───── DATA SECTION

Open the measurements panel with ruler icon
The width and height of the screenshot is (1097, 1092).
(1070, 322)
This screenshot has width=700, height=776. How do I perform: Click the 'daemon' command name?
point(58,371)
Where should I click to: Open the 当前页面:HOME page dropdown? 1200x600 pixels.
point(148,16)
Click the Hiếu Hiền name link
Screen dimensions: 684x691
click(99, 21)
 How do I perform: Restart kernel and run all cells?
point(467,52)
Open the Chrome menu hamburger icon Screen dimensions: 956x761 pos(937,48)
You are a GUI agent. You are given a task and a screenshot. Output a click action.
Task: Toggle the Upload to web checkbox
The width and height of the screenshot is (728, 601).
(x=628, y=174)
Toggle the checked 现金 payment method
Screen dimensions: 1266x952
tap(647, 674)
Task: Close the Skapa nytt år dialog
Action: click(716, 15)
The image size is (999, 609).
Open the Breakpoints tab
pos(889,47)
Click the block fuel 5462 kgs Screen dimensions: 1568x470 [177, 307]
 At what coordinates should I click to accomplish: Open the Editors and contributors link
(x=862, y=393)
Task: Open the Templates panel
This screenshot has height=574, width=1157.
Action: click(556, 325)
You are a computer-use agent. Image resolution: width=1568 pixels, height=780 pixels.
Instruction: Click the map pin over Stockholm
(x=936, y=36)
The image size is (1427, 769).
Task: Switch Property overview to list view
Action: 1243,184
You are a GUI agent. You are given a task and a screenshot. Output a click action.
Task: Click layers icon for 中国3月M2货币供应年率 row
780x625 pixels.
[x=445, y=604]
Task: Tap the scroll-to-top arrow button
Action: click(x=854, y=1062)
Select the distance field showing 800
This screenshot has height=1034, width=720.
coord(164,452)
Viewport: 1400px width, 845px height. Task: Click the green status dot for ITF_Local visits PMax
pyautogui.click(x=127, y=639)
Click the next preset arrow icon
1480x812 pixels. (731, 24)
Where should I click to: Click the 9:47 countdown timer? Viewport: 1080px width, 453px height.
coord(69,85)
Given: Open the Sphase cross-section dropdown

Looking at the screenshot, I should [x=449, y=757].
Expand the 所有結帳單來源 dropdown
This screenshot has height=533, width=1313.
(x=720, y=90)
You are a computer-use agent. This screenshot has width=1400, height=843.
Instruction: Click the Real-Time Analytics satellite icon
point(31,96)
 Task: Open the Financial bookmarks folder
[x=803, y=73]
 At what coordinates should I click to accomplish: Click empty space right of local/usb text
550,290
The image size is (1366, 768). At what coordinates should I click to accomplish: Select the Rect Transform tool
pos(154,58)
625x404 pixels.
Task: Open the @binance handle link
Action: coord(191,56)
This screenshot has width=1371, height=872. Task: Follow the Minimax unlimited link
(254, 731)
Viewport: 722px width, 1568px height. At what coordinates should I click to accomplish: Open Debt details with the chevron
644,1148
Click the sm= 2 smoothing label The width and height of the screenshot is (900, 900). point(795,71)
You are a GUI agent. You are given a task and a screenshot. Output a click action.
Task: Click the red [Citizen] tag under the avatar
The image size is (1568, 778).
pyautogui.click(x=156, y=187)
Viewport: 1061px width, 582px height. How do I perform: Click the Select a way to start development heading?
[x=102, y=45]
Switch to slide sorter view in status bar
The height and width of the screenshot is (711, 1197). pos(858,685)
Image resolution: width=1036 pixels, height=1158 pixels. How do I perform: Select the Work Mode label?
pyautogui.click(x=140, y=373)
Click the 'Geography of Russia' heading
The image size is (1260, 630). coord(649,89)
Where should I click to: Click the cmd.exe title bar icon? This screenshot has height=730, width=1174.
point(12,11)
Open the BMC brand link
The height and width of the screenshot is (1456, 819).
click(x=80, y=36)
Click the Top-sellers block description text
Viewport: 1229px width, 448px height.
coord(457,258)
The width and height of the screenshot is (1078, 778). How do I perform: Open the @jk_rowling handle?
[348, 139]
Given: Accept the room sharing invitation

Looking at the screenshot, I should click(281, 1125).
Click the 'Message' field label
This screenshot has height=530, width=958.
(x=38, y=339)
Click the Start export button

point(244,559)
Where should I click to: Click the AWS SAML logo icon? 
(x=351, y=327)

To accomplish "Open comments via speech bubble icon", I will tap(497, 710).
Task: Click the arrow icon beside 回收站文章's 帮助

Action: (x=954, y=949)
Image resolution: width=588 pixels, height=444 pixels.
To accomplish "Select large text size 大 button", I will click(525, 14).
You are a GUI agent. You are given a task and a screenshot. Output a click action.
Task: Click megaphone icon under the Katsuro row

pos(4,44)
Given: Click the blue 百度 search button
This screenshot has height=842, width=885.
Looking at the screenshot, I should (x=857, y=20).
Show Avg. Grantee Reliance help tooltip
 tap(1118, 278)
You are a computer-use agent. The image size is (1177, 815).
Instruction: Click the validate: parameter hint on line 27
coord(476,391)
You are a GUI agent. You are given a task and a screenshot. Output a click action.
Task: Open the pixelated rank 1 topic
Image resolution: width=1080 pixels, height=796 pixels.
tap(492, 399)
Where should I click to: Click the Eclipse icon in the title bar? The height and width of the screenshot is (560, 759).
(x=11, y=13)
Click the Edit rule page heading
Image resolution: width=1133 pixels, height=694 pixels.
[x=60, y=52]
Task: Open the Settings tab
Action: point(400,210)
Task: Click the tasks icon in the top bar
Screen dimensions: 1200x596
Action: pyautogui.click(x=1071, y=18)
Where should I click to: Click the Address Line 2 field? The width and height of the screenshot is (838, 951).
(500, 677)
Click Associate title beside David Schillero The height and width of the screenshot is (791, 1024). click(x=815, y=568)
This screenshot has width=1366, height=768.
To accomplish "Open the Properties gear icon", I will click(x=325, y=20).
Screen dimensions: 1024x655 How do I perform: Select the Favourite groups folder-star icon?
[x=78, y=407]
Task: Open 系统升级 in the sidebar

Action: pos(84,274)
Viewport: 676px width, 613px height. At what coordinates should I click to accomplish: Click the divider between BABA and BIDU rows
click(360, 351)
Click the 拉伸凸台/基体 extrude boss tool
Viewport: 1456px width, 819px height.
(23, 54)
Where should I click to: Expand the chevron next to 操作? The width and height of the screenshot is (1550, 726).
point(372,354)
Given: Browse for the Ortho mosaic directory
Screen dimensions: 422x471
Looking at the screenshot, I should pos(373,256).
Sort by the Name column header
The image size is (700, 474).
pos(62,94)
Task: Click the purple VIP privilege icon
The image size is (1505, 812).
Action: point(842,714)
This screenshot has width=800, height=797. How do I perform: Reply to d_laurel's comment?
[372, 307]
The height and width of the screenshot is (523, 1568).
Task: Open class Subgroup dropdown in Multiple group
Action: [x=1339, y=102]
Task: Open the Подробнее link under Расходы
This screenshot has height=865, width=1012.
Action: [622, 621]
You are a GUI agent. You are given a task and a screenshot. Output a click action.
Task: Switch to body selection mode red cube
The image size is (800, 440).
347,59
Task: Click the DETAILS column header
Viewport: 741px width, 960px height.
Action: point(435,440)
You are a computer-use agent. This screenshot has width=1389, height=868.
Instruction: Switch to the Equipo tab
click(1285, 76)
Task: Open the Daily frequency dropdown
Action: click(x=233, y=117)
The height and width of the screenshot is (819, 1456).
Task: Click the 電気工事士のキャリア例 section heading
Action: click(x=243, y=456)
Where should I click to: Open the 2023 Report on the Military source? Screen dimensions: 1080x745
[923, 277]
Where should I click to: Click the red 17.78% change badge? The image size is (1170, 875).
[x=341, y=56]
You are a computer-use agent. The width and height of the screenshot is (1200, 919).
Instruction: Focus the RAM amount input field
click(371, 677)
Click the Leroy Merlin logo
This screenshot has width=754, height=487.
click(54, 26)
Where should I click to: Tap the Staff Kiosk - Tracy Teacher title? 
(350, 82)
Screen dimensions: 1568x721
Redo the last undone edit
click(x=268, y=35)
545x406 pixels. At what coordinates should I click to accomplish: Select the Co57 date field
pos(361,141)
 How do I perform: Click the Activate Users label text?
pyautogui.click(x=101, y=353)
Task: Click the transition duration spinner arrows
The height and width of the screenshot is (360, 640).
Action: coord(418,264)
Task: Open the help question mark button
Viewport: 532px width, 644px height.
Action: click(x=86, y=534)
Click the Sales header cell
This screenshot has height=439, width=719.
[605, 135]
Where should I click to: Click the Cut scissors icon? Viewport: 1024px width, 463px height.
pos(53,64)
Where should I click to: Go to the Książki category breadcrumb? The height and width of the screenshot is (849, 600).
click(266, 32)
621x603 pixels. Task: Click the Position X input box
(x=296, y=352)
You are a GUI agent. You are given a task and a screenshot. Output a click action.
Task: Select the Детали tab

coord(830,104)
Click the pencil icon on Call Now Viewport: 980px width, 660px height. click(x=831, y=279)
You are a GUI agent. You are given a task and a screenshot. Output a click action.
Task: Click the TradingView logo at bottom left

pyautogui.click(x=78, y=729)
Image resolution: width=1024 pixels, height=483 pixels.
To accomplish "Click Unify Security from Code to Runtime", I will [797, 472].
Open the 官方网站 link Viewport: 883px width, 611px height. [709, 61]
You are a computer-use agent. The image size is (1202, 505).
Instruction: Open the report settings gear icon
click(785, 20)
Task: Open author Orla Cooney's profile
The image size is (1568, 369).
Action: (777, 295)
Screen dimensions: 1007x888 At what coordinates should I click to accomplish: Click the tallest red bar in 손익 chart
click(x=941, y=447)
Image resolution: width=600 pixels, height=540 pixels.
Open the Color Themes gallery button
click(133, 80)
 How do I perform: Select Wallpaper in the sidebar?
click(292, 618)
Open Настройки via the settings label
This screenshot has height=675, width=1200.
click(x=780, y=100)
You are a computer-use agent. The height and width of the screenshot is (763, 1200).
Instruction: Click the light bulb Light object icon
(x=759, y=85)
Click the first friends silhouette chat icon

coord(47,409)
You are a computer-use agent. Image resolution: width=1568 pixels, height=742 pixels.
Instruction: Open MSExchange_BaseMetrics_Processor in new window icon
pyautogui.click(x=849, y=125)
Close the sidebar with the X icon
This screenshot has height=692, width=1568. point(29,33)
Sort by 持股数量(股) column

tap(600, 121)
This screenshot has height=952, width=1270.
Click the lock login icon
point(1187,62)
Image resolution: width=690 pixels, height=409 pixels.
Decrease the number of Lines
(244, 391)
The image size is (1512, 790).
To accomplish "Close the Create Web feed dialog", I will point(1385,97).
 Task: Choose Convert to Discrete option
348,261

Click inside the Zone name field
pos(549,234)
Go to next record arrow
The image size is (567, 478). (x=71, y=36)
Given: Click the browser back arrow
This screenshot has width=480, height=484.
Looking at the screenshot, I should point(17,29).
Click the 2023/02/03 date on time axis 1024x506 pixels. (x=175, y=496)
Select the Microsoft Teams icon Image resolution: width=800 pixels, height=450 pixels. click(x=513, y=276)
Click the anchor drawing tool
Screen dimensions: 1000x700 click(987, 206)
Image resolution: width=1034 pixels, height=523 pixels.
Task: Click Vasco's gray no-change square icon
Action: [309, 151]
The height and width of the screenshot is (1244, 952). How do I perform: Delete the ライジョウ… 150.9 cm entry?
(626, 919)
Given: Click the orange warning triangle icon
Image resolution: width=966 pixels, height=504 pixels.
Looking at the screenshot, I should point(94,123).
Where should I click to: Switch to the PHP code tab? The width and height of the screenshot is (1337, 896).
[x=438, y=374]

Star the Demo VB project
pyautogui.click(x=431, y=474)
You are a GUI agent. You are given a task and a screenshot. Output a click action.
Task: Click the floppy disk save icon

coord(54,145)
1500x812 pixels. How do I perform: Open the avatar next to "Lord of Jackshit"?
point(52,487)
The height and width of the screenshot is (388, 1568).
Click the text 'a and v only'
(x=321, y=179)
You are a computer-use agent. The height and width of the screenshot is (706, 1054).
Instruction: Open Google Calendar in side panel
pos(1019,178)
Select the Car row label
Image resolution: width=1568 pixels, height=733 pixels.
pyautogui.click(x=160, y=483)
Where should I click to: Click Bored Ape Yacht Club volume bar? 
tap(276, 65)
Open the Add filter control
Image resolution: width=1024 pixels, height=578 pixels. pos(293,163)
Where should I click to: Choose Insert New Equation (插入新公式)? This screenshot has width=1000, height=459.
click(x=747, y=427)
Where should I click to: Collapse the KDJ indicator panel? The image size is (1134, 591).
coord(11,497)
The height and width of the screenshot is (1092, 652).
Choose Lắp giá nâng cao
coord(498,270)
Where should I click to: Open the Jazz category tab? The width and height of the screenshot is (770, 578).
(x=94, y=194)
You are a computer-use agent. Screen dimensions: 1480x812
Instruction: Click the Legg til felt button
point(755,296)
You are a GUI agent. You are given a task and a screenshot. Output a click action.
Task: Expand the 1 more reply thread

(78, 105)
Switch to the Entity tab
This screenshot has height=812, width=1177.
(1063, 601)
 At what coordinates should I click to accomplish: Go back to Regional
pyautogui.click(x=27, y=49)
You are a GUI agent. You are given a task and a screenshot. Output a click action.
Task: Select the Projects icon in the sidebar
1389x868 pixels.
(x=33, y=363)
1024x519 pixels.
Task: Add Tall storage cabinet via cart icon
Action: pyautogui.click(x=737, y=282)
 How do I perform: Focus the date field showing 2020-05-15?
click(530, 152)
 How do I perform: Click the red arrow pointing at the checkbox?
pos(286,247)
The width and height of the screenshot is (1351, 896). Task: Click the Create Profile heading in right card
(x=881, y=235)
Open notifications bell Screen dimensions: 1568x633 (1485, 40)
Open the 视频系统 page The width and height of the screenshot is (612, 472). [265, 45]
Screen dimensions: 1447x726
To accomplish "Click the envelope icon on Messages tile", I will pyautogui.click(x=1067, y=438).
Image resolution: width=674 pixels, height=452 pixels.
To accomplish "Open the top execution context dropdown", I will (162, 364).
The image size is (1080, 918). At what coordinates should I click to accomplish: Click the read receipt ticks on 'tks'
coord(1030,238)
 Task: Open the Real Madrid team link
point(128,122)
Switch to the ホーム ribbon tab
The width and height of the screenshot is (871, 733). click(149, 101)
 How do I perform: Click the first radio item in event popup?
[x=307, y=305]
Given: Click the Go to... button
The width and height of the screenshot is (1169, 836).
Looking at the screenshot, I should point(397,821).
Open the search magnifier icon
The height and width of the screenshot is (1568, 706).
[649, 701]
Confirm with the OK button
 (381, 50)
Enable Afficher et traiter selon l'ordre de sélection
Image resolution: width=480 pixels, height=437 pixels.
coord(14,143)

──────────

PROBLEM TO WORK ON: Write out, from the lines above, only those from the line with "How do I perform: Select Wallpaper" to the line with "Given: Click the orange warning triangle icon", exactly as given, including the first and the last.

RESULT:
 How do I perform: Select Wallpaper in the sidebar?
click(292, 618)
Open Настройки via the settings label
This screenshot has height=675, width=1200.
click(x=780, y=100)
You are a computer-use agent. The height and width of the screenshot is (763, 1200).
Instruction: Click the light bulb Light object icon
(x=759, y=85)
Click the first friends silhouette chat icon

coord(47,409)
You are a computer-use agent. Image resolution: width=1568 pixels, height=742 pixels.
Instruction: Open MSExchange_BaseMetrics_Processor in new window icon
pyautogui.click(x=849, y=125)
Close the sidebar with the X icon
This screenshot has height=692, width=1568. point(29,33)
Sort by 持股数量(股) column

tap(600, 121)
This screenshot has height=952, width=1270.
Click the lock login icon
point(1187,62)
Image resolution: width=690 pixels, height=409 pixels.
Decrease the number of Lines
(244, 391)
The image size is (1512, 790).
To accomplish "Close the Create Web feed dialog", I will point(1385,97).
 Task: Choose Convert to Discrete option
348,261

Click inside the Zone name field
pos(549,234)
Go to next record arrow
The image size is (567, 478). (x=71, y=36)
Given: Click the browser back arrow
This screenshot has width=480, height=484.
Looking at the screenshot, I should point(17,29).
Click the 2023/02/03 date on time axis 1024x506 pixels. (x=175, y=496)
Select the Microsoft Teams icon Image resolution: width=800 pixels, height=450 pixels. click(x=513, y=276)
Click the anchor drawing tool
Screen dimensions: 1000x700 click(987, 206)
Image resolution: width=1034 pixels, height=523 pixels.
Task: Click Vasco's gray no-change square icon
Action: [309, 151]
The height and width of the screenshot is (1244, 952). How do I perform: Delete the ライジョウ… 150.9 cm entry?
(626, 919)
Given: Click the orange warning triangle icon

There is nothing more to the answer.